*Consigna de trabajo*
Prolonga el relato sobre la ceremonia de curación del niño que dirige el jaibaná, empezando justo después de su última oración.

*Texto proporcionado*
══════════
Me pregunta la hora. Son las 10 y media. Debo repetir por tres veces antes de que me comprenda.

Ahora, Baudilio ha reemplazado a la mujer que sostenía el niño, la cual se había recostado y dormido.

Canta. Llama ahora a don Julio Taníkama, del San Juan; sanjuaneño. Y canta por Magdalena.
Pobre Magdalena, pobre mujer. ¡Ay, hombre! Como enloquecida. Con un maleficio. Cuando Guillermo vino, le pregunté: ¿si conoció?

Ella dijo: sí.

Medicina de los doctores no sirvió, no le sirvió. Desaliento en el cuerpo. Sin fuerza.
Víctor y Darío, desde sus lugares en el fogón, lo interrumpen gritando, a veces simultáneamente, otras arrebatándose la palabra. El Jaibaná contesta en su lengua. Gritan otra vez, más fuerte. Clemente canta de nuevo. Pregunto qué sucede. Misael me explica que lo están animando para la curación, dándole fuerza y confianza. Y él les responde diciendo que sí es capaz de curar al niño. Ellos, emocionados, le gritan: “¡Eso, hombre!”. El canto del jai se dirige esta vez a Juan Antonio Nengarabe. La voz del “sabio que canta” es ahora de un bajo profundo, estremecedora, y parece brotar de sus entrañas.

Habla en castellano y como para sí mismo: “Doctor ya quedó de cuenta mía; doctor quedó ya cuenta mía”.

Víctor y Darío gritan otra vez con voz rápida en que las palabras se atropellan: “¡Eso, hombre! Recupera el alma, trae el alma (haure)”.

Responde Clemente: “ya”, con un dejo. “YA”, con decisión profunda.

Se levanta. Canta. Baila. Agita las hojas, espantando. Va hasta la puerta. Regresa. Se dirige al niño y lo alza. Baila con él, cantando. Golpea el piso con fuerza y ritmo. Canta. Baila. Sacude al niño que despierta y llora fuerte. Canta. Baila. Patea el suelo. Entrega el niño. Recoge la hoja de biao.
══════════
*Los datos*
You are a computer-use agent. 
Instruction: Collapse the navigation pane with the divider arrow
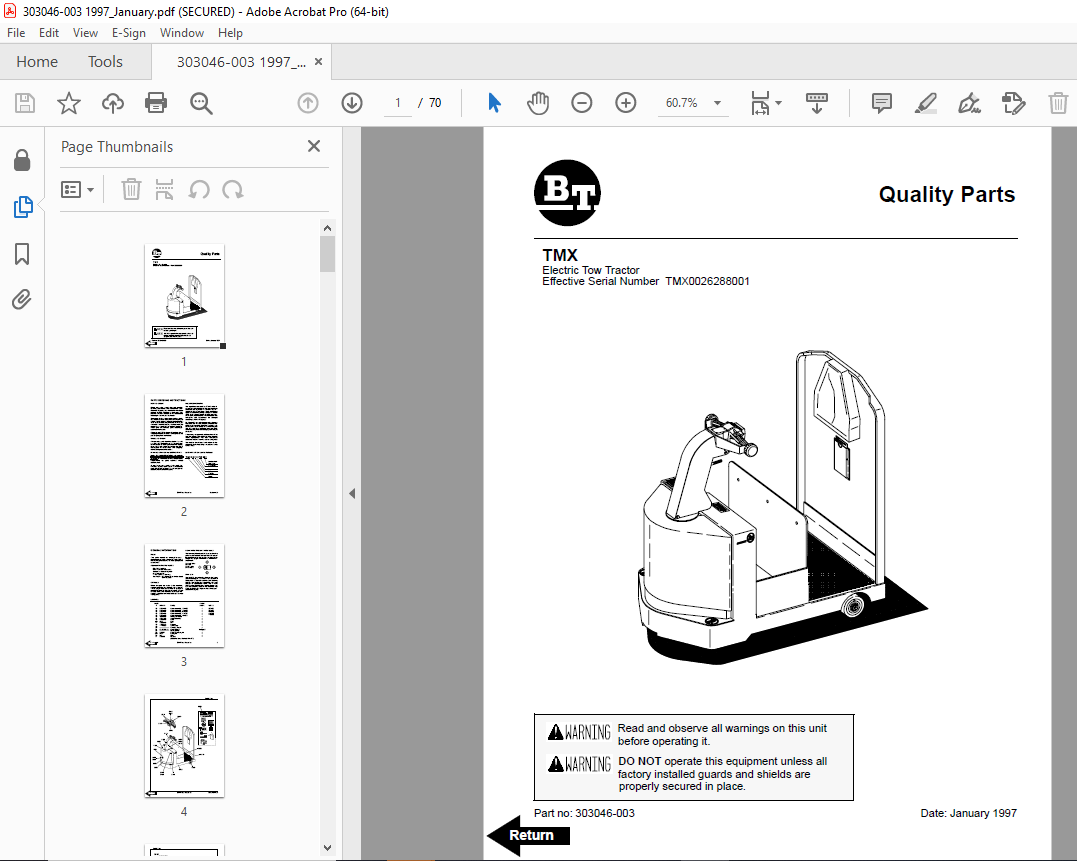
══════════
*Respuesta del ejercicio*
Su voz es ahora un grito que retumba en la noche. Sacude la hoja de biao con violencia. Canta.

“Celestino Nembarégama. Celestino Nembarégama”. “Ay”, con un dejo.

Víctor y Darío gritan, emocionados. El Jaibaná baila, transfigurado. Su voz es más vigorosa que nunca. Desprende una fuerza tremenda, que todos sentimos. Ellos gritan: “Eso, hermano, eso”. El canta: “Ay, hombre, Nembarégama”. Discute en katío y ferozmente.

Desfallece.

Puja.

Gruñe.

Canta a gritos: “Nembarégama, verdadero hombre”.

Todo él es la imagen de un gran esfuerzo y está bañado en sudor. Grita en katío: “¡Chita!”

Grita: “¡eh!, ¡yeh!. Nembarégama”.

Silba.

Se acerca al niño, bailando y cantando.

Lo lava con agua de albahaca.

Escurre.

Lo chupa.

El sudor rueda por la cara arrugada y tensa.

Es la victoria: “en paz, señor, en paz”. Su voz sale como si fuera él mismo hecho voz.

Vuelve a su banco y se sienta. Canta. Silba. Jadea. Su voz sale como a golpes, como a pulsaciones, a borbotones: “se acabó”.

Comenta la difícil lucha. Son las 11 y cuarto.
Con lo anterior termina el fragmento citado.